Over the past week, I have been growing more and more worried about Anne Hathaway.
A whole other bunch of people too, but Anne’s as good a poster-child for my concern as any.
I approve of Anne Hathaway. Not her biggest, craziest fan, never gonna take a bullet for her, but she seems pretty okay. It occurs to me that I’ve seen about two of her films, and yet I still know her name, what she looks like, and that I approve of her. But I’m not here to trip out over how I can read all about this complete stranger’s messy break-up with an italian real-estate developer on Wikipedia – I’m over that now. What I’m here to trip out over is that I approve of her. I mean, when you think about it… isn’t that kind of messed up?
Why is Anne Hathaway – the person – up for my evaluation in the first place? I know, I know, ‘Star culture’, actors are part of marketing now, this is just how things work. But as much as it’s been staring me in the face all these years, I’ve never really thought that much about it, and now that I’ve thought a little more about it, I refuse to take it lying down!

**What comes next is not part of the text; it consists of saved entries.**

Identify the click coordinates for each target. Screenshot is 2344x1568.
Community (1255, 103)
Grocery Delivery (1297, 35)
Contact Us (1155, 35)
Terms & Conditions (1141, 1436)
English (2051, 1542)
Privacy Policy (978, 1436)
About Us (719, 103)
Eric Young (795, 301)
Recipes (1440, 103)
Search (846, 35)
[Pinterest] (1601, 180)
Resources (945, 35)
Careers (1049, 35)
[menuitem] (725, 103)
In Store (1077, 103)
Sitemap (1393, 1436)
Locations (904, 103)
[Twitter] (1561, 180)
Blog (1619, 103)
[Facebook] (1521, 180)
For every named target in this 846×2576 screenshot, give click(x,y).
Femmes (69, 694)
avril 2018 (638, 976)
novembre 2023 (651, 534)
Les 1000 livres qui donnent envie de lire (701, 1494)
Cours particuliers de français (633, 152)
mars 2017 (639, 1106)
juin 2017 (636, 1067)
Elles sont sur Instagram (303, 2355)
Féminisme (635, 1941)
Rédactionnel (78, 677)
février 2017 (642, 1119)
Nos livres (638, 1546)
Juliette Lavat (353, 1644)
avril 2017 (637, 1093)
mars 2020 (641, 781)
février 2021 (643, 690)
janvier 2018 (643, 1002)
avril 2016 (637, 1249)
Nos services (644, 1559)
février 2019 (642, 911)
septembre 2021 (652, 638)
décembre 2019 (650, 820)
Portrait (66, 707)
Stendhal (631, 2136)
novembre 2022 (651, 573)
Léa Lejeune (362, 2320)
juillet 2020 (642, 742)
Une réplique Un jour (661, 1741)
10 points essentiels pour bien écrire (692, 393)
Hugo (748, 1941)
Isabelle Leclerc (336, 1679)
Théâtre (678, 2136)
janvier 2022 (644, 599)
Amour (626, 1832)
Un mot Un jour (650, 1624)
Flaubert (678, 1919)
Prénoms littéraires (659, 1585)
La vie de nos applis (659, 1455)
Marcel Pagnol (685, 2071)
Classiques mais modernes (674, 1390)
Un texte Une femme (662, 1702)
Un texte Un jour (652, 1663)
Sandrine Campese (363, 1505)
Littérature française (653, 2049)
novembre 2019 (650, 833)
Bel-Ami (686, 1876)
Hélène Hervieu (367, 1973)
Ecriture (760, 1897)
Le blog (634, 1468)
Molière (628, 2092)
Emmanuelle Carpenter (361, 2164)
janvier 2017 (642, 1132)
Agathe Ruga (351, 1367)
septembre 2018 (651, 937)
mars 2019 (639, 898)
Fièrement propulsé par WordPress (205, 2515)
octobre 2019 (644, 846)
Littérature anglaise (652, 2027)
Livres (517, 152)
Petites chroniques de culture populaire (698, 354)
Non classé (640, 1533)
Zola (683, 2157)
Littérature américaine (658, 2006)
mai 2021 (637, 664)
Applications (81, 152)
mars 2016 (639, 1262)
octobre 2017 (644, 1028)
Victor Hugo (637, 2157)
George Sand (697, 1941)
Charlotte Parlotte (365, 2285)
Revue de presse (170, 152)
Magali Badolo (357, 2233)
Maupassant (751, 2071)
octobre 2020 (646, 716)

You are, as has been established, nigh-on constantly playing a character, who is also called Anne Hathaway. Other Anne’s personality is dictated by a team of highly trained advertising ninjas. Your job – when you’re not, you know, acting – is to make sure nobody ever notices the real you. Feeling tired this morning? Suck it up, Other Anne’s never tired. She’s just so constantly perfect and poised and smiley and, by definition, better than you. Other Anne is super-human, and the whole world wants to be her best friend. So just pop along and pretend you’re some ageless, perfect alien. Don’t screw up.
I recognise that I’m ramping the hyperbole up to eleven over here, but at the same time, the other week someone spotted Cillian Murphy shopping for skin care products in Winnipeg and you can read the conversations between people on Twitter, gleefully commenting on how his hair doesn’t look as good as normal. Our ace internet reporter goes on to say that while he seemed a bit grumpy he was still nice enough to chat with her. As well he should, because if he’d just smiled thinly and then walked off while desperately avoiding eye contact like the rest of us would, there would be hell to pay.
Again, I know it’s nothing new, but… seriously, when did we start letting ‘ticket sales for the next blockbuster’ consume the lives of actual, living people? Anne Hathaway can’t stub her toe on a table-leg and then swear the pain away like a normal person without a tape recorder hidden in the lining of her cat’s stomach by TMZ picking it up and plastering it all over the internet; and the worst part of it all is that we’re the ones doing it to her. If we weren’t all so bloody besotted with Anne Hathaway TM, she could live like a regular person! Our love for her is what made that horrifying person take a low-angle photo of her getting out of a car – we didn’t ask for it, but it wouldn’t have happened without us. How is that a healthy relationship?
There’s no stopping it, of course. This engine of stardom could literally buy us and everything we care about. But on the other hand, it’s ludicrously easy to imagine a world in which all this didn’t exist. A world in which we all respected our favourite actors for their dramatic abilities, went to see every film they were in, and that was it. Don’t ask any questions about their private lives, because hey man, that’s private. And if you bump into Cillian Murphy at a body shop in Winnipeg, and he just scowls, confused, at your greeting and turns away, maybe we could all just shrug and say ‘Yeah, we’ve all been there.’
In short, imagine a world where we treated our heroes like people.
… that said, I’m pretty sure I would chase down and (violently) hug Neil Patrick Harris if I saw him walking down the street. Don’t want to be all ‘holier than thou’ here. We’re all messed up is my point.